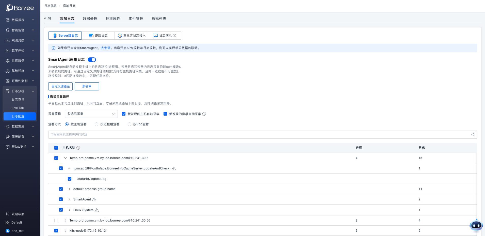
Task: Click the 自定义源路径 button
Action: pos(60,86)
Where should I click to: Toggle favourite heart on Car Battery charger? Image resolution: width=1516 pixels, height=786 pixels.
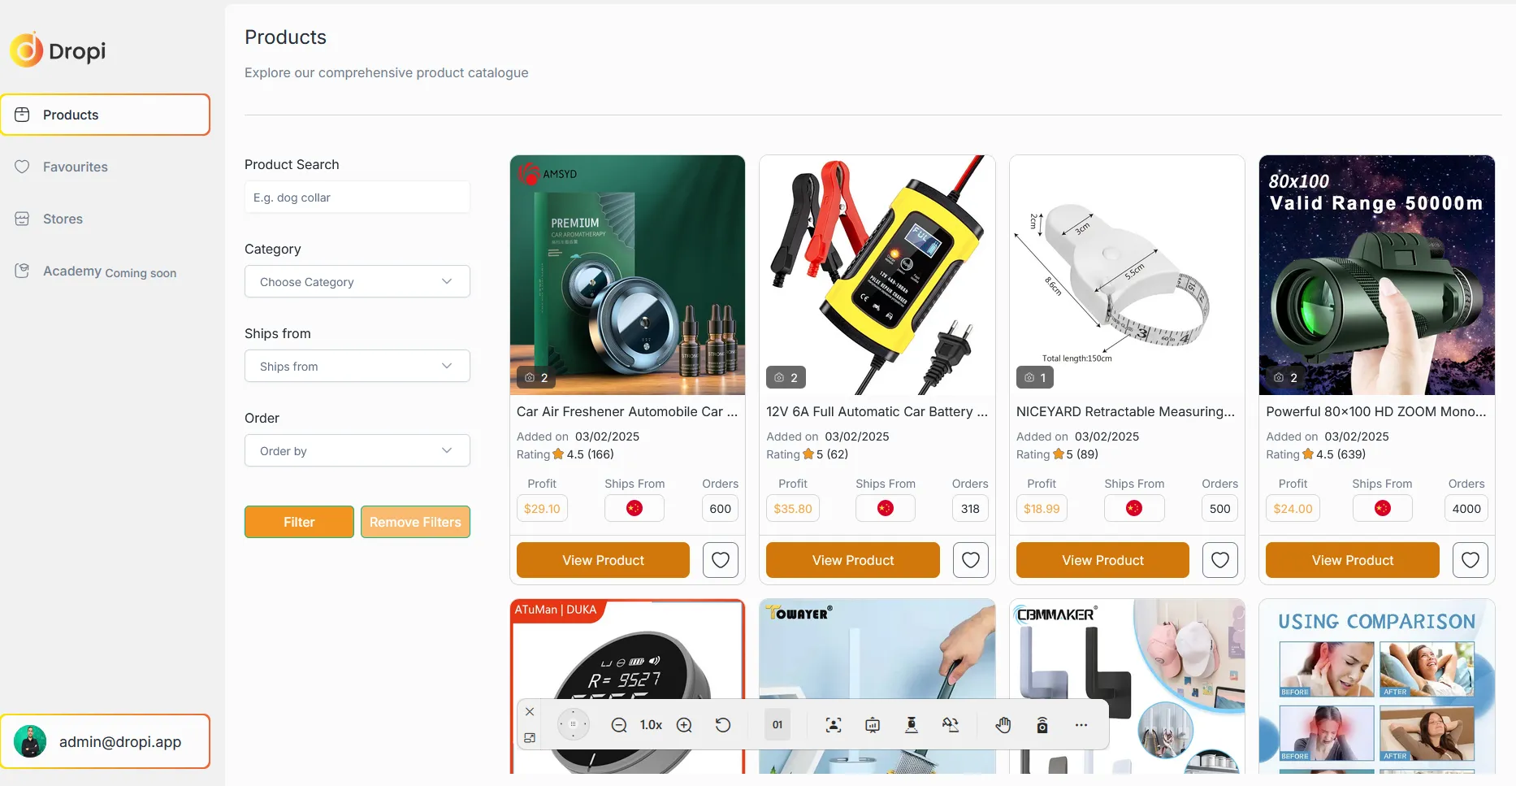971,560
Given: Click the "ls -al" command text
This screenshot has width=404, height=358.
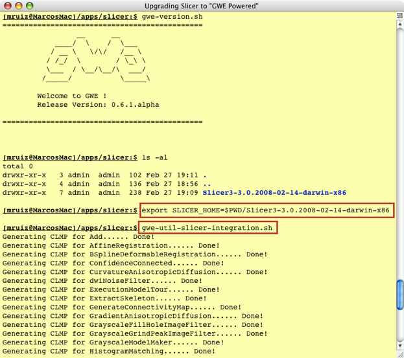Looking at the screenshot, I should click(155, 157).
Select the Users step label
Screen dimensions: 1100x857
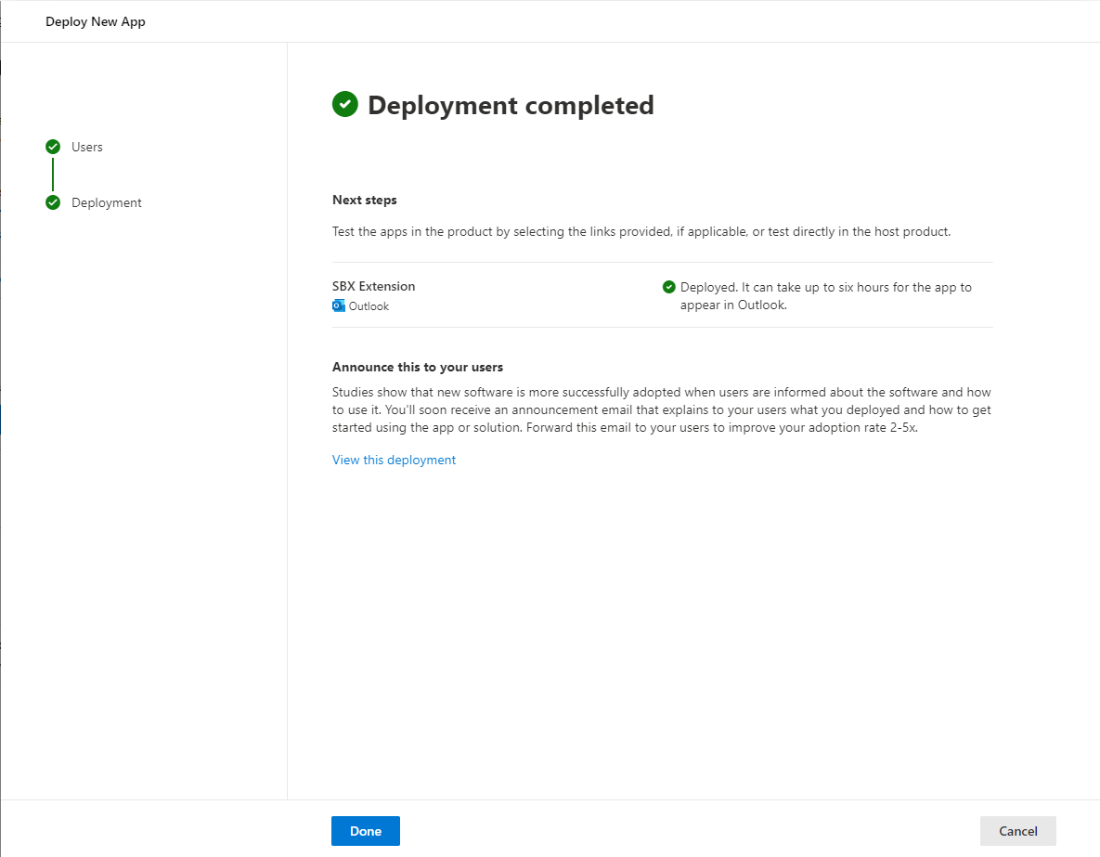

◆ Prompt ◆
Put the lines of the items into a Markdown table with columns headed n and Line, starting at the line holding "Select the Users step label" and running through the end of the items, both ends included. Number each row, skip blank lines, and leave the pictures out.

◆ Written answer ◆
| n | Line |
|---|---|
| 1 | Select the Users step label |
| 2 | Screen dimensions: 1100x857 |